Tips for Avoiding Driver Fatigue

We all know about the dangers of distractions while driving, but many people underestimate just how damaging fatigue can be to a driver. Feeling tired causes an array of issues. You will find that your reaction times tend to dip, plus you may get more irritable when you are on the road. In the worst case scenario, you may end up falling asleep at the wheel. Falling asleep for just one second while driving at 60 miles per hour means you travel for 30 metres while you have no control over the vehicle. One minute makes a mile. That’s a lot of potential for danger in a very short period of time.

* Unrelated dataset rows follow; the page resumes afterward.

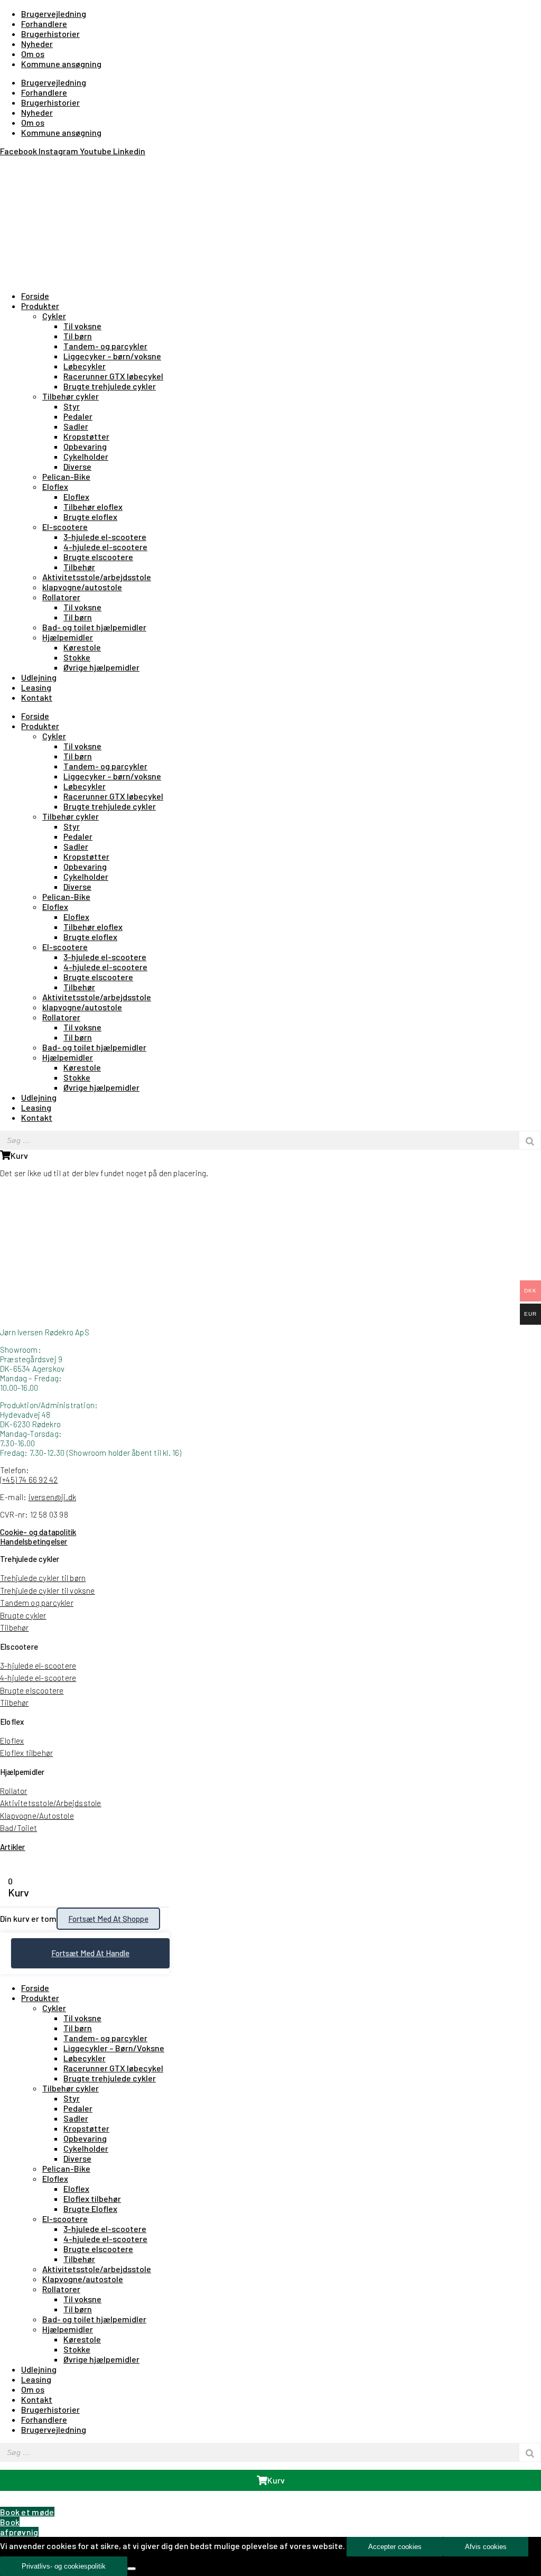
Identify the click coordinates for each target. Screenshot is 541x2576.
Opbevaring (85, 446)
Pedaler (77, 416)
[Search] (529, 1140)
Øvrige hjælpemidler (101, 667)
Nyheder (37, 44)
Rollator (13, 1791)
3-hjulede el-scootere (104, 537)
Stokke (76, 657)
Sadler (75, 426)
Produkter (40, 306)
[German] (31, 165)
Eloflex (55, 486)
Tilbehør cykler (70, 396)
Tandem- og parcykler (105, 346)
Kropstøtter (86, 436)
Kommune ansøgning (61, 64)
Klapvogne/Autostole (37, 1815)
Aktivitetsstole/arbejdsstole (96, 577)
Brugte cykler (23, 1615)
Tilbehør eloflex (93, 506)
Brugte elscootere (98, 557)
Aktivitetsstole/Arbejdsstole (50, 1803)
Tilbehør (79, 567)
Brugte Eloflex (90, 2208)
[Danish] (6, 165)
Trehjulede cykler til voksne (47, 1590)
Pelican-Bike (66, 476)
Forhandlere (44, 23)
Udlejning (39, 677)
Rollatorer (61, 597)
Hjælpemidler (67, 637)
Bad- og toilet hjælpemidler (94, 627)
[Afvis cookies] (131, 2568)
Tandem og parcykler (36, 1602)
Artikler (12, 1847)
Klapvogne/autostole (82, 2279)
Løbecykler (84, 366)
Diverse (77, 466)
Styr (71, 406)
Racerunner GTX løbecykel (113, 376)
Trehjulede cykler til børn (43, 1578)
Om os (32, 54)
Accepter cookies (395, 2547)
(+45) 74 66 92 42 (29, 1479)
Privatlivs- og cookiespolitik (64, 2566)
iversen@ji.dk (53, 1497)
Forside (35, 296)
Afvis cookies (486, 2547)
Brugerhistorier (50, 34)
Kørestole (82, 647)
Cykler (54, 316)
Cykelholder (85, 456)
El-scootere (65, 527)
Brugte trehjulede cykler (109, 386)
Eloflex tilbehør (26, 1752)
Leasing (36, 687)
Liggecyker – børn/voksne (112, 356)
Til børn (77, 336)
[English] (19, 165)
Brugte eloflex (90, 517)
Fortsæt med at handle (90, 1953)
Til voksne (82, 326)
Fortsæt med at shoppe (108, 1918)
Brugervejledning (53, 13)
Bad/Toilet (18, 1828)
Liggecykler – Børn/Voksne (113, 2048)
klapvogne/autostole (82, 587)
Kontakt (36, 697)
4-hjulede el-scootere (105, 547)
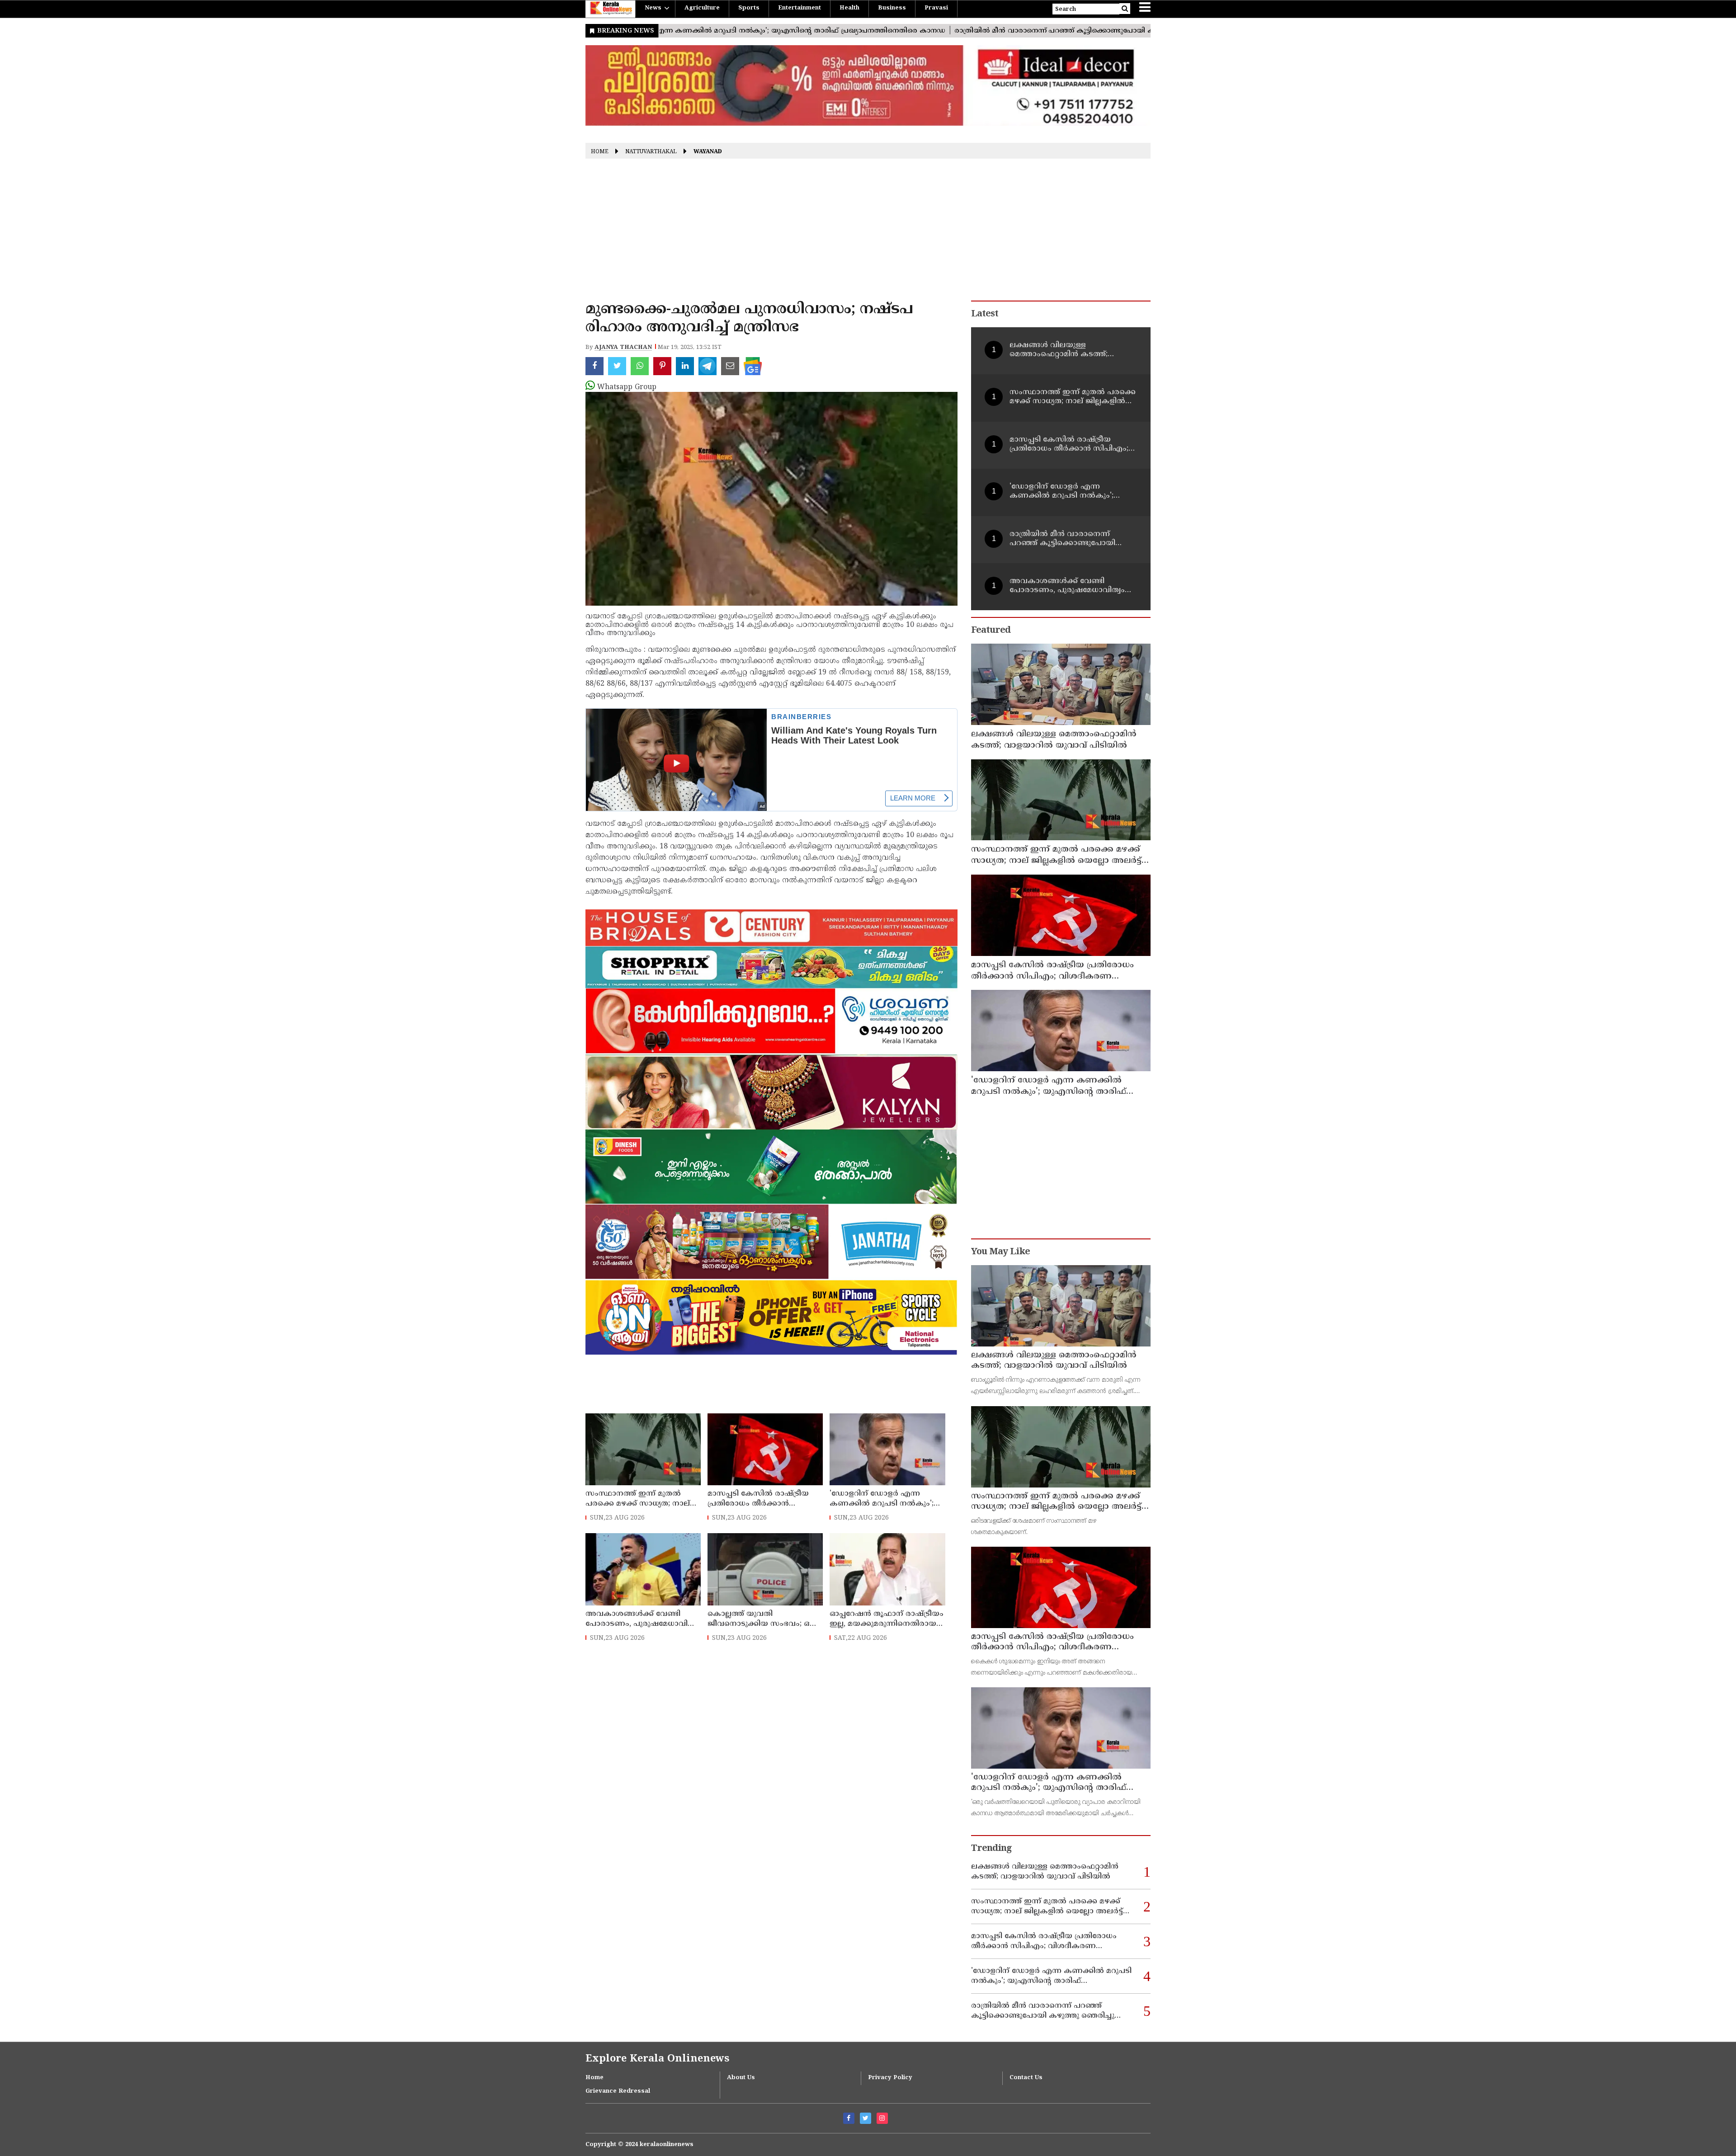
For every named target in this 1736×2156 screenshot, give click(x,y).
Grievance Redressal (617, 2091)
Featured (990, 630)
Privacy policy (890, 2077)
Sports (749, 8)
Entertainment (799, 8)
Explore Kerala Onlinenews (657, 2059)
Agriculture (702, 8)
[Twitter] (865, 2118)
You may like (1000, 1252)
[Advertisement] (868, 232)
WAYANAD (707, 152)
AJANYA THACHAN (623, 347)
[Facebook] (848, 2118)
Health (849, 8)
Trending (991, 1849)
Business (892, 8)
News (653, 8)
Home (600, 152)
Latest (984, 314)
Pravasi (936, 8)
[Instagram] (882, 2118)
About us (741, 2077)
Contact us (1026, 2077)
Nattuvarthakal (651, 152)
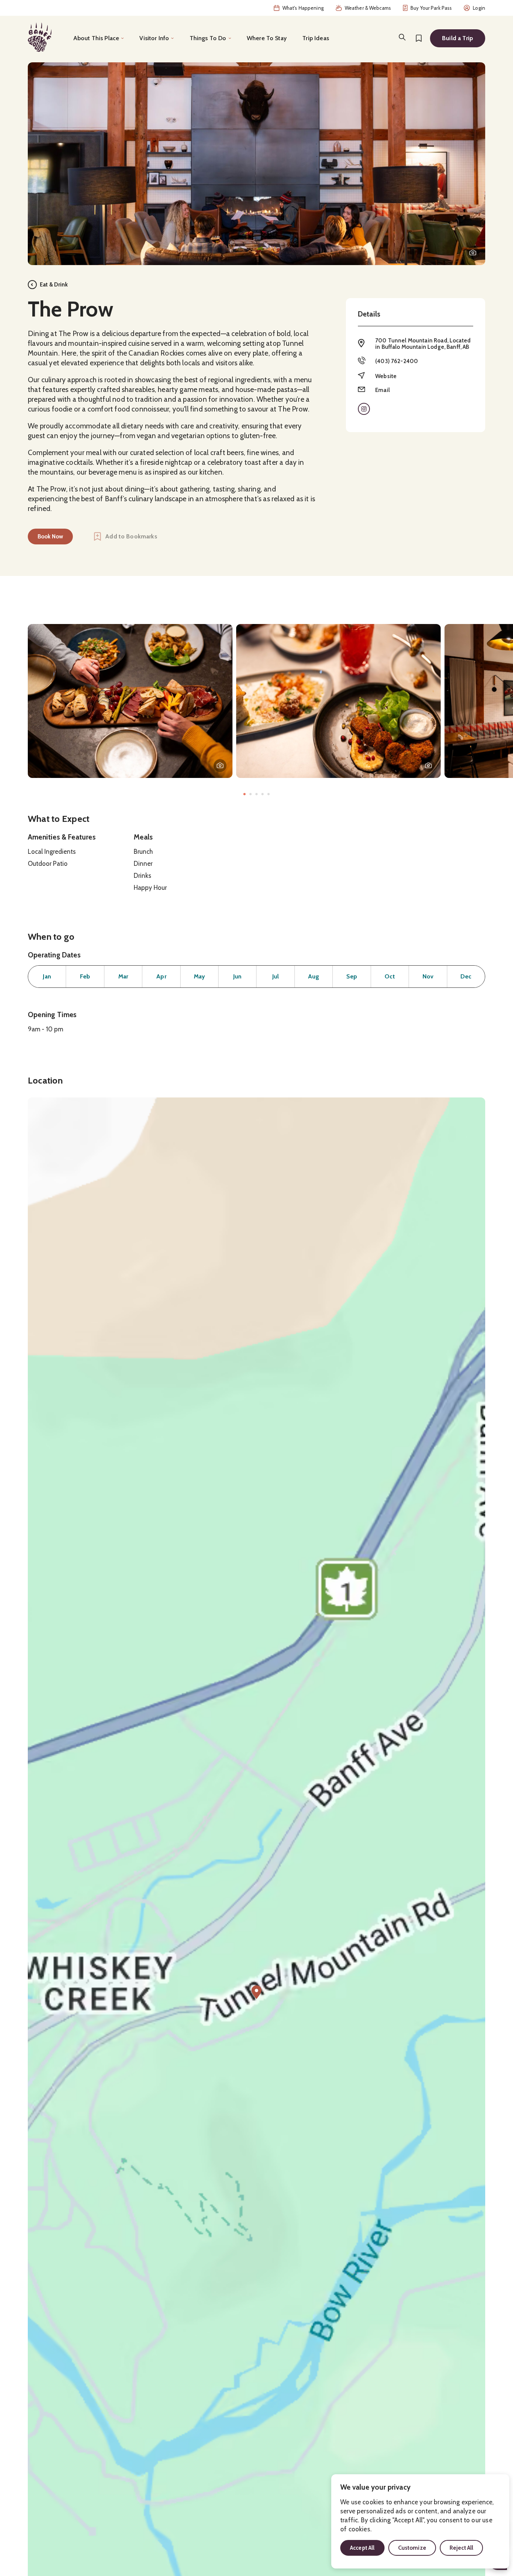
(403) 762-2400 (396, 361)
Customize (412, 2547)
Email (382, 390)
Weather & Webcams (368, 8)
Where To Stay (267, 38)
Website (386, 376)
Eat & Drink (54, 284)
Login (479, 8)
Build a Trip (457, 38)
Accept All (362, 2547)
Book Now (50, 536)
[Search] (402, 37)
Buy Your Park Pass (431, 8)
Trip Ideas (315, 38)
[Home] (39, 37)
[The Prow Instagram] (364, 409)
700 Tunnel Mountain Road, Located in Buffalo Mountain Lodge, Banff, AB (423, 343)
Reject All (462, 2547)
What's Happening (303, 8)
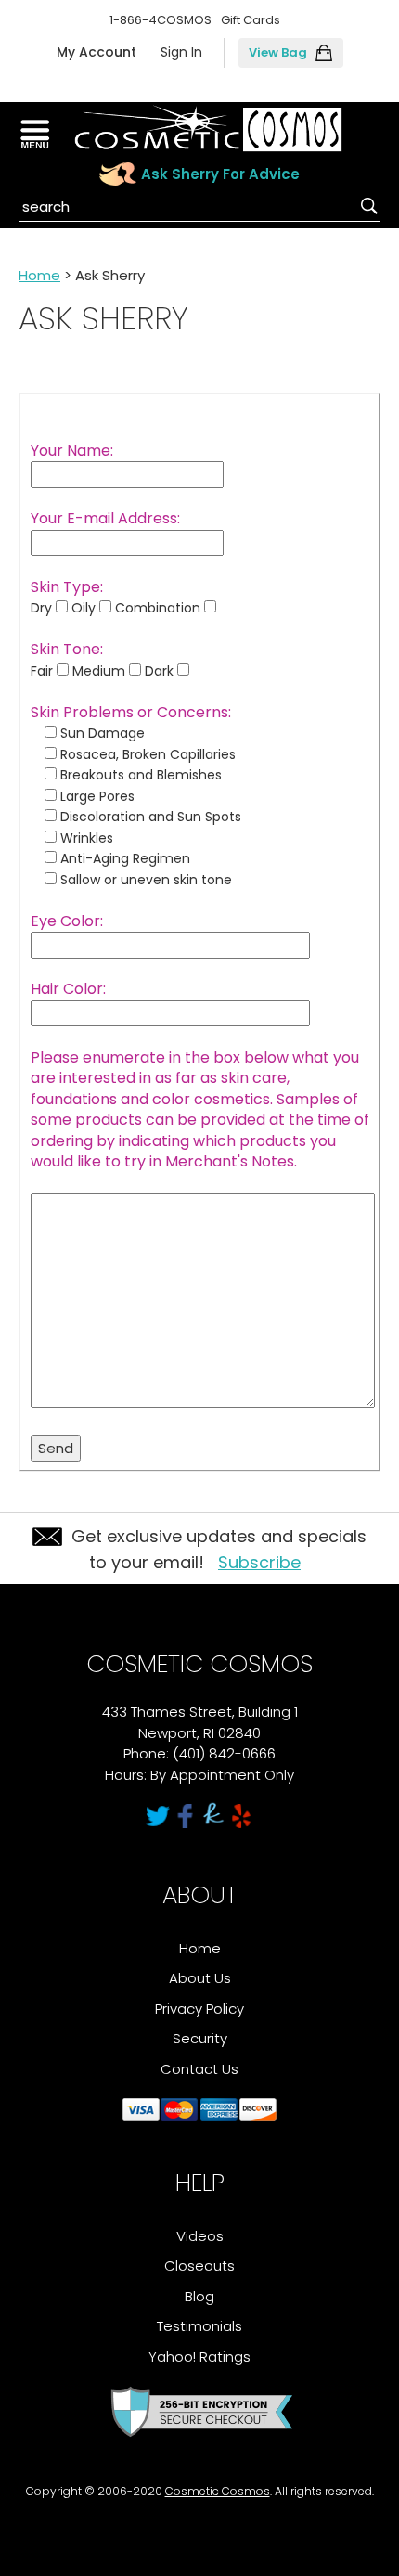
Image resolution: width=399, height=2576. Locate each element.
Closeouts (199, 2265)
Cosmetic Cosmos (217, 2491)
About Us (200, 1978)
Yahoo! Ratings (199, 2356)
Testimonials (199, 2326)
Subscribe (259, 1562)
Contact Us (199, 2069)
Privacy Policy (199, 2008)
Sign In (181, 52)
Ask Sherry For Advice (220, 174)
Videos (200, 2236)
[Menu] (35, 134)
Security (200, 2038)
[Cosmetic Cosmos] (208, 129)
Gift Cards (250, 20)
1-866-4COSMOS (160, 20)
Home (39, 275)
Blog (199, 2296)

Fatigue causes many accidents every year, so it is crucial that you don’t drive while you’re tired. Here are a few tips to help you avoid the problem.

Open a Window

This is definitely a short-term fix, but one that can prove useful when you are in a bind. If you start to feel droopy-eyed, crack the window a little. The breeze from outside should hit you hard enough to perk you up for a few minutes. This will give you enough time to find a safe spot where you can pull over.

Take a Nap

Now we obviously don’t mean that you should go to sleep while you are driving. Instead, find somewhere safe to pull up and take a nap. Even sleeping for 15 or 20 minutes can give you the boost you need to complete the journey. Of course, you will need much longer if you have been missing out on sleep at home. The key is to get some sleep and not start driving again until you feel awake and alert enough to handle the dangers of the road.

Take Regular Breaks

You may find yourself feeling weary on long journeys, even if you have enjoyed plenty of sleep the night before. The motion of a vehicle can be tiring. This is especially true when driving on the motorway. Fewer changes in scenery and a pretty straightforward drive can both lull you into unexpected tiredness. Make sure you take plenty of breaks to combat this. Even if you don’t need to sleep, the change in scenery will usually be enough to wake you up again. As a general rule, try to take a break every 100 miles. Of course, you should take more frequent breaks if you feel yourself starting to get tired.

Know the Warning Signs

Fatigue can sneak up on you while you’re driving, so you must know the warning signs before you get behind the wheel. Catch yourself if your mind starts to wander. Also, it helps to think back to the last couple of miles you drove. If you can’t remember anything about them, this is a sign that your brain is getting tired. Of course, there are also more physical signs that you should be aware of. Take a break if you catch yourself yawning if your head keeps dropping. You should also be wary of you keep having to correct your steering or you have started following cars closer than you normally would.